Not only can half the Leave voters’ demands never be satisfied without compromising the other half, Brexit’s power dynamics remain fundamentally lopsided. The EU is larger, richer and more powerful than the UK, while the UK will suffer any harm from Brexit far more substantially than the EU. Now Article 50 has been triggered, its two-year framework grants every negotiating advantage to the EU and not the departing state—and in the absence of a deal at the end of that period, the departing state can expect to meet economic ruin. The misfortune of an incompetent prime minister compounds the disadvantage but under no circumstance creates it.

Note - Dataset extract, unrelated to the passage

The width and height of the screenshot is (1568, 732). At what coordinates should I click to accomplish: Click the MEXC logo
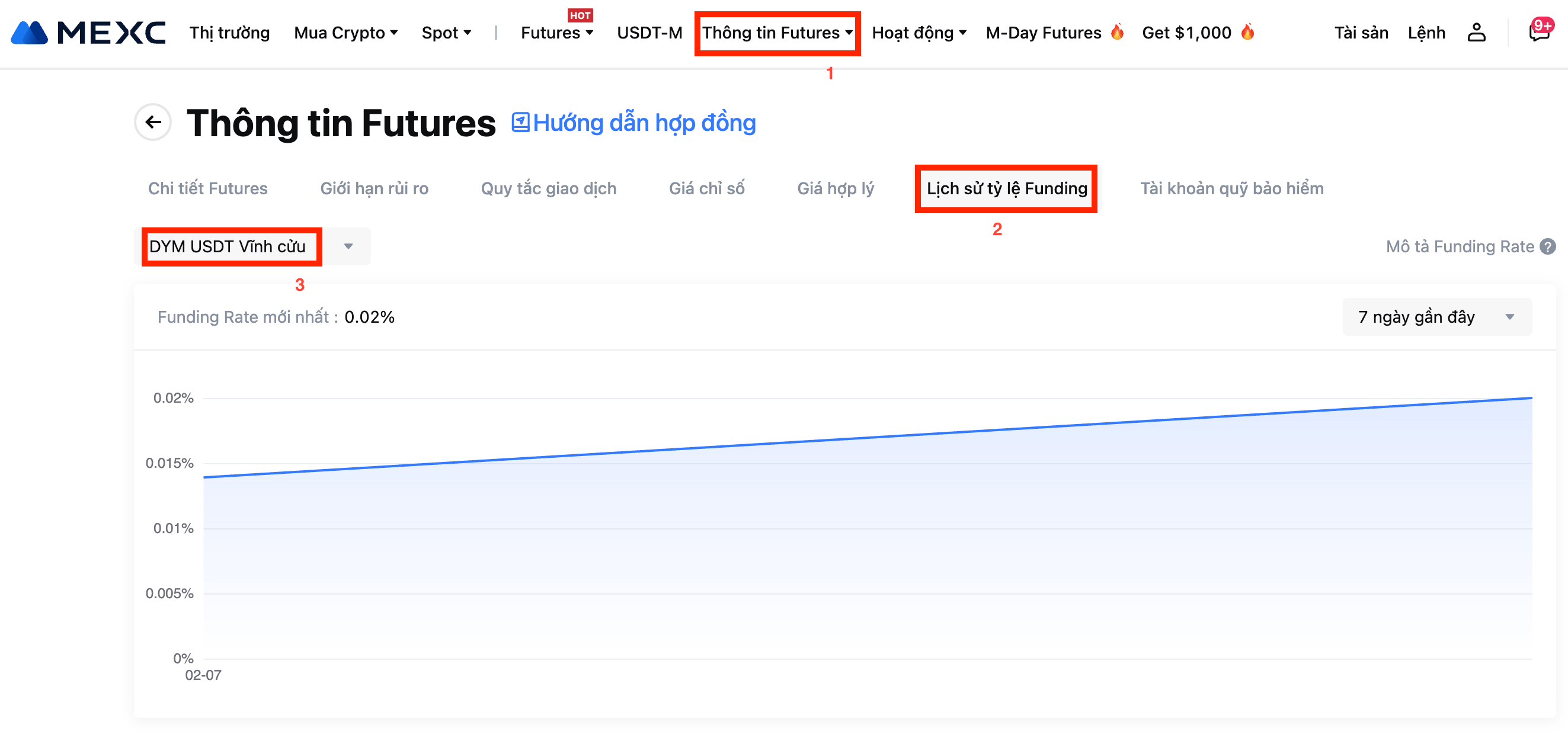click(x=88, y=33)

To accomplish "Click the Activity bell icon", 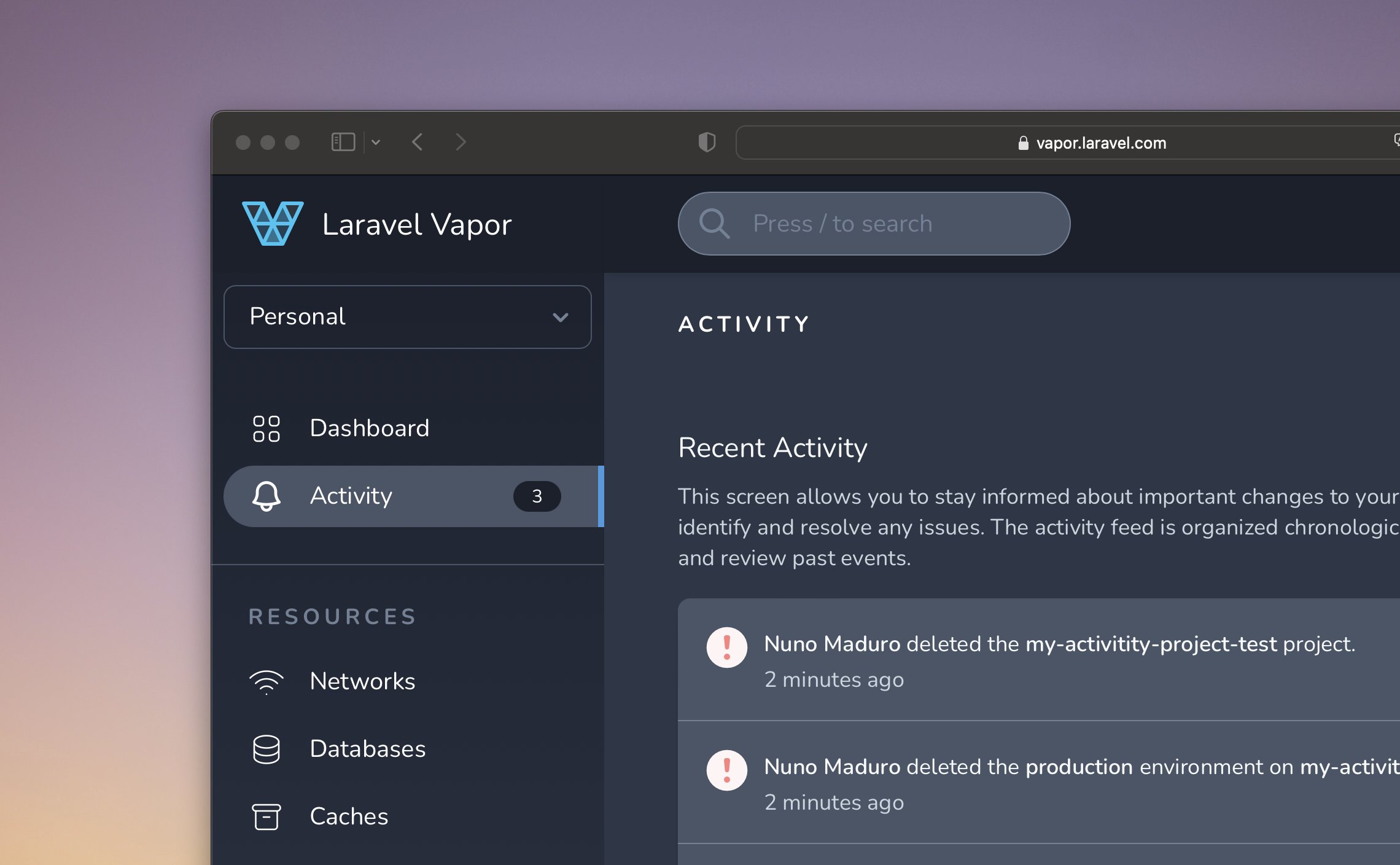I will click(266, 496).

If Brexit were a zero-sum game of winners and losers, the EU might indeed rejoice at its opponent’s weakness. The opposite is in fact true. Brussels has never stood to gain anything from a Britain on its knees. The UK remains a key trade and security partner, and impacts significantly on the fortunes of one EU state in particular, Ireland. A strong Britain thus serves the EU’s interests, and so does a strong British prime minister. While the EU is negotiating with the British state and not an individual, and moreover does not care about that individual’s parliamentary majority, European leaders do need her to be strong enough to negotiate a deal with them, convince parliament and the public to support it, and then implement it. The EU can already win the concessions it wants without deliberately weakening the British government, and certainly has no interest in the ultimate sign of British collapse: a cliff-edge Brexit.
“Not even Winston Churchill could lead Britain to a ‘victorious’ Brexit: the world’s greatest card player cannot play without any cards”
Theresa May’s own position is so fragile that EU leaders have no desire to inflict further damage. This is partly motivated by sympathy, although Brussels has long noted the prime minister’s propensity for self-sabotage. May, after all, still refuses to abandon her unsquarable circles and make the necessary concessions on money and citizens’ rights, and the EU cannot help her if she will not help herself. Many EU leaders also wish to avoid the spectre of a Boris Johnson premiership, because they viscerally dislike and distrust him and know he will greatly increase the likelihood of disaster.
The truths of Britain’s position are unpalatable because they go against so much received wisdom in our media and government: that Britain will flourish in any circumstances; that Britain is stronger than its neighbours; and that strong leadership can rescue us. As Brexit dismantles European integration, it may also bring down some national myths along the way.
As for the fanciful notion that the EU wishes to weaken or defeat us, we must only resort to common sense. Brussels has no interest in throwing Britain (or for that matter the Conservative Party) off the cliff unless it insists on jumping. In this new era of bellicose rhetoric, it is worth remembering that throughout this process, our greatest enemy has not been the EU, but ourselves.